## EXERCISE PROMPT
Which lines of the entries contain the string "agent"? Please find them and copy them.

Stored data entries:
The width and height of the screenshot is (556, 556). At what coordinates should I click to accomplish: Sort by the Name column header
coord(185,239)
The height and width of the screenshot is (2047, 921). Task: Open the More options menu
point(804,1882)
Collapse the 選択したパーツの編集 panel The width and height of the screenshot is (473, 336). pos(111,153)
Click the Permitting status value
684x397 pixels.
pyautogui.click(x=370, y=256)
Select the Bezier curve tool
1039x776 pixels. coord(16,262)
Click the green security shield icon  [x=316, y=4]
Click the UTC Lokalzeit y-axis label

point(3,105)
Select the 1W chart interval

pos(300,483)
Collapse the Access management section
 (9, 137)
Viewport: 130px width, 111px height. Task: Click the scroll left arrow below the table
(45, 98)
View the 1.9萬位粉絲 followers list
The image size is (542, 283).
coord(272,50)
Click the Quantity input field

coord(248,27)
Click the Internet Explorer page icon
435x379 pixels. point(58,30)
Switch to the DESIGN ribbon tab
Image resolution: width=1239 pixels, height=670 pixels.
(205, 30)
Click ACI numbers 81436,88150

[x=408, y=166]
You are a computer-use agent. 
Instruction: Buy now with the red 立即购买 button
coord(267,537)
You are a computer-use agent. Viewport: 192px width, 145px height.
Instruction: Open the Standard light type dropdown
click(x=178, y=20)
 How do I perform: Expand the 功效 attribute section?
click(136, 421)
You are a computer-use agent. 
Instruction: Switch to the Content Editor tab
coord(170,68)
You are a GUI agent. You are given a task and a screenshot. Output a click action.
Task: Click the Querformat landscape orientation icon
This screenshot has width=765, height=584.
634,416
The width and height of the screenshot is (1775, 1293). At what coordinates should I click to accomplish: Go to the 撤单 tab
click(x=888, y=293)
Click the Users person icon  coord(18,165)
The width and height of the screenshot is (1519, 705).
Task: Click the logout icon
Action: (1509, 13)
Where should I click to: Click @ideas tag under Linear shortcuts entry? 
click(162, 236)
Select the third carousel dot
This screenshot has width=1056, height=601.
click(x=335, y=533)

## SOLUTION FOR THIS TASK
You are a computer-use agent. 
You are a computer-use agent. Viewport: 192px width, 145px height.
You are a computer-use agent. 
You are a GUI agent. You are given a task and a screenshot. Output a click action.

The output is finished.